The trauma each of us experienced is different, though the path toward healing is similar. It’s important to look beyond the behaviours of our family members and ask:
The theory is our emotions, limitations in life and even our financial and relationship successes are inherited from our parents, our relatives, both dead and alive, and closely linked to our partners.
Such links are largely unconscious. If out of harmony or crises are unaddressed, they unconsciously pull us in a way we suffer. A simple example would be when a mother has a failing marriage. Perhaps her husband has treated her badly for many years and she becomes embittered enough to hate men. The daughter growing up sees this. Through unconscious honour, the daughter can often copy her mother’s bitterness towards men.
Subsequently in adult life, without realising it or even wanting it, the daughter may find herself repeatedly failing in relationships and ending up alone just like her mother.
This example might seem obvious but others aren’t so easy to spot. So how can you fix such influences if you are not conscious of them? This is where the true work begins.

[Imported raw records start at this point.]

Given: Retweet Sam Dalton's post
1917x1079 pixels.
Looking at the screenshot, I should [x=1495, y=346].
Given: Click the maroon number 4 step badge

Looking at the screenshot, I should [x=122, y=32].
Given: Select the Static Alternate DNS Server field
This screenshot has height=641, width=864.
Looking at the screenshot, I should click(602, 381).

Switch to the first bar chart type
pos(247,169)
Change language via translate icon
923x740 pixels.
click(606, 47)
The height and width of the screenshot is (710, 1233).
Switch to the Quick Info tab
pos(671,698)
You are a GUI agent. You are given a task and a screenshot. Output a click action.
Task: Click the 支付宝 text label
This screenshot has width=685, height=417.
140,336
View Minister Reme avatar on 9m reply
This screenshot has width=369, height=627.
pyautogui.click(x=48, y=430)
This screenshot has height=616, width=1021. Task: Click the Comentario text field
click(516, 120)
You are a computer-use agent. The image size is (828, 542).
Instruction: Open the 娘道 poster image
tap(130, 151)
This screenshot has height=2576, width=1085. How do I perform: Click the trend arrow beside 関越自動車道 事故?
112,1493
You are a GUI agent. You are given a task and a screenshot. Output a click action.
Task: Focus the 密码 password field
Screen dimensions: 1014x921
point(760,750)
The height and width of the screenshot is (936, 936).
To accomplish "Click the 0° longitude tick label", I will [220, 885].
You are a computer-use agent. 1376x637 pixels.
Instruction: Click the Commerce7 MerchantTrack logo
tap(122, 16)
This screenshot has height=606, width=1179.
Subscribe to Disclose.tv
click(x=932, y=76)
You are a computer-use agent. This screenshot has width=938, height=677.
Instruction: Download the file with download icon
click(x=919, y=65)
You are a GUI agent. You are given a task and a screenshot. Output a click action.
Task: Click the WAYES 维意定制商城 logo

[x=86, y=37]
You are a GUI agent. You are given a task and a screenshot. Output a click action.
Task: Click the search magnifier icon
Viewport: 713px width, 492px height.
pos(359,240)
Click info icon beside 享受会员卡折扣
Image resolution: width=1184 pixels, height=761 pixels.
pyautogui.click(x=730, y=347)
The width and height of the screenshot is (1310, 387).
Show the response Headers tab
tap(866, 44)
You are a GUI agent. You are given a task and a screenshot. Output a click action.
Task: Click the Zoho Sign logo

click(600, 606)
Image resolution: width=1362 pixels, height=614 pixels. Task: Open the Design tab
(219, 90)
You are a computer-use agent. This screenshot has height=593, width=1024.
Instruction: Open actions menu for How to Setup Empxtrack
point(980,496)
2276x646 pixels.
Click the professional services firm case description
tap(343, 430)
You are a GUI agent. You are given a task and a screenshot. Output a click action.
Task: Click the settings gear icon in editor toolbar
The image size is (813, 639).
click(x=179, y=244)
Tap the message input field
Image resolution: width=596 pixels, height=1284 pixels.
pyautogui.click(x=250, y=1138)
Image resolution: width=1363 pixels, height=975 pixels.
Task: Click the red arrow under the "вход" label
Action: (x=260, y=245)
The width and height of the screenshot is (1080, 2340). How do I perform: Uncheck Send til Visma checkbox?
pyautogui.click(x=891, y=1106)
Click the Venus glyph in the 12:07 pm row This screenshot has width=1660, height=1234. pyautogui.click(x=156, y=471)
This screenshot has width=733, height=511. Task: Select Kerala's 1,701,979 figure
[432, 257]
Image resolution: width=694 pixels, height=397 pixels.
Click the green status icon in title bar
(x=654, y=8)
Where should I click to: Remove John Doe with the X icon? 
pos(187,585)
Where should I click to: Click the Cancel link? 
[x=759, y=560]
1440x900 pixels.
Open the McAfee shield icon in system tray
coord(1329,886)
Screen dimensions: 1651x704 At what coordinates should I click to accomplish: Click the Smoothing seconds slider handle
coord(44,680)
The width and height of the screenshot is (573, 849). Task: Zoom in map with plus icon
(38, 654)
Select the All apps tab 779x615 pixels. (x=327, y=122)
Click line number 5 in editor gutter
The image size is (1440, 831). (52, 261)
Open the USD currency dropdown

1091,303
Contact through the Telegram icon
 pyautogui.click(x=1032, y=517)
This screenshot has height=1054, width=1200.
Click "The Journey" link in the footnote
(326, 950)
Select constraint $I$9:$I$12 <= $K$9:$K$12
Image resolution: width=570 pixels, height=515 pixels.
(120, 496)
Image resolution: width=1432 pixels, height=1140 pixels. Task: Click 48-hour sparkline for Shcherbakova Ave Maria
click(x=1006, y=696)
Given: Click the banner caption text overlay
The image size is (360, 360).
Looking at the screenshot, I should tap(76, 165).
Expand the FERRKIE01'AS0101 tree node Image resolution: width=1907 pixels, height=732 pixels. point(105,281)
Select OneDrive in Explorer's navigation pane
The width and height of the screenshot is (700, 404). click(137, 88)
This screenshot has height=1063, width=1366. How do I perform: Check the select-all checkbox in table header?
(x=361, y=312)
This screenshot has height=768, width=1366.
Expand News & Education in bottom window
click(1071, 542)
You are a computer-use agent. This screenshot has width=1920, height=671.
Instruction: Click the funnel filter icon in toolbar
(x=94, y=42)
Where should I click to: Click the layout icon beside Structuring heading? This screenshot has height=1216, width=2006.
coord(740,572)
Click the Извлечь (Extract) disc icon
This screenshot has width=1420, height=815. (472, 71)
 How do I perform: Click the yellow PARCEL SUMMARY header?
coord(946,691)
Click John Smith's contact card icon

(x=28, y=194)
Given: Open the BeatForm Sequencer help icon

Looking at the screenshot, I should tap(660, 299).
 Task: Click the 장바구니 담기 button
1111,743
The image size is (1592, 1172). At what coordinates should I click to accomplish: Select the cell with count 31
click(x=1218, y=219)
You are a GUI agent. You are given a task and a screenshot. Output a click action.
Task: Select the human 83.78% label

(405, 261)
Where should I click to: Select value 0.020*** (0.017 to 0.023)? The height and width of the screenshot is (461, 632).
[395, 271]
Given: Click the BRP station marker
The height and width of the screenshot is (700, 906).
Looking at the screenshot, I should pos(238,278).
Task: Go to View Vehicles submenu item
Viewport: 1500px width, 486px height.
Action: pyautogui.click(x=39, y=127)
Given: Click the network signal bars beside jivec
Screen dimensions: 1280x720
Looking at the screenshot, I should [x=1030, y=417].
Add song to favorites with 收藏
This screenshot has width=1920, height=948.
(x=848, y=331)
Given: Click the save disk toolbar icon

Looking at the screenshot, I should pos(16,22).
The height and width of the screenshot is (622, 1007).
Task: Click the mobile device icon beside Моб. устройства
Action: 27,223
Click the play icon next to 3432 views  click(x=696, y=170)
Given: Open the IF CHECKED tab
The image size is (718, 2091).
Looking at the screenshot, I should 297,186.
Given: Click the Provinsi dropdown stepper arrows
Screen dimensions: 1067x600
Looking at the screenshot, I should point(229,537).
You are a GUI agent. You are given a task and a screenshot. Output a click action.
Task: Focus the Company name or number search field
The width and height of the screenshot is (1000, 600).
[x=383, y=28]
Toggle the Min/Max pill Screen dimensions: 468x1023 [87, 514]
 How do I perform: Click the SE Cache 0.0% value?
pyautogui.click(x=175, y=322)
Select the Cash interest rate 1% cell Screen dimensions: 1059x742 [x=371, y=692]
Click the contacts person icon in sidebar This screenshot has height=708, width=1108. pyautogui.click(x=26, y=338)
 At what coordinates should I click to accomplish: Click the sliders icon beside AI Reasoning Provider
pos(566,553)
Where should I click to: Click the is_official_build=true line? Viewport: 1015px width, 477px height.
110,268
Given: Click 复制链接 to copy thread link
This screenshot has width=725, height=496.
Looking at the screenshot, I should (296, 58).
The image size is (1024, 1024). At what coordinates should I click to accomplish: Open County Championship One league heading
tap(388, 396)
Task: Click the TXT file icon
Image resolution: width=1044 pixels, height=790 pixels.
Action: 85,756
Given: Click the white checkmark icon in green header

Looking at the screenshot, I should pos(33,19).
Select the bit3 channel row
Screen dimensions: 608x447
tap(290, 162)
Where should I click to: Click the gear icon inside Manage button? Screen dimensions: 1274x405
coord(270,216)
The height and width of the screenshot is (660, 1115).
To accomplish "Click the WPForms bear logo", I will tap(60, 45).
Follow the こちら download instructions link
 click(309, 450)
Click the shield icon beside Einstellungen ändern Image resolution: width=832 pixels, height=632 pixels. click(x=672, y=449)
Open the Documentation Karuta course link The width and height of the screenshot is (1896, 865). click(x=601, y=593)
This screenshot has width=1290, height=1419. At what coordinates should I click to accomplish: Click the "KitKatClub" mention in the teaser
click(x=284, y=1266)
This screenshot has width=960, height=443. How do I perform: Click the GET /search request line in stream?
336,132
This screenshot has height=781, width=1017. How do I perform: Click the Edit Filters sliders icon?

What happens in a Constellation?
The first stage of Transgenerational healing is bringing the unconscious links and unbalanced influences of the client (known as the ‘issue holder’) to the fore. This is called “being constellated”.
This is achieved by arranging other participants in the group (who do not know the client or his/her family) to represent the likely elements influencing the issue – examples include a father, uncle, mother, groups, concepts, patterns the client may be embedded in etc.
Once set, what unfolds before the issue holder is a field of energy. The representatives soon find themselves, without being told anything, adopting feelings, sensations, body postures and even hierarchical positions in relation to one another.
These allow release and movement under the guidance of the facilitator. Once conscious of it, the client is then able to understand the process of how this is affecting them, how to release its negative effects and how to find a way to move forward.
How does a session help?
A session allows you not only to see and feel the dynamic you are caught up in, but also find better solutions with the ability to free yourself in a way that no other process can.
This takes place in a brief process of approximately an hour for permanent change and a new perspective.
A similar process takes place in private sessions.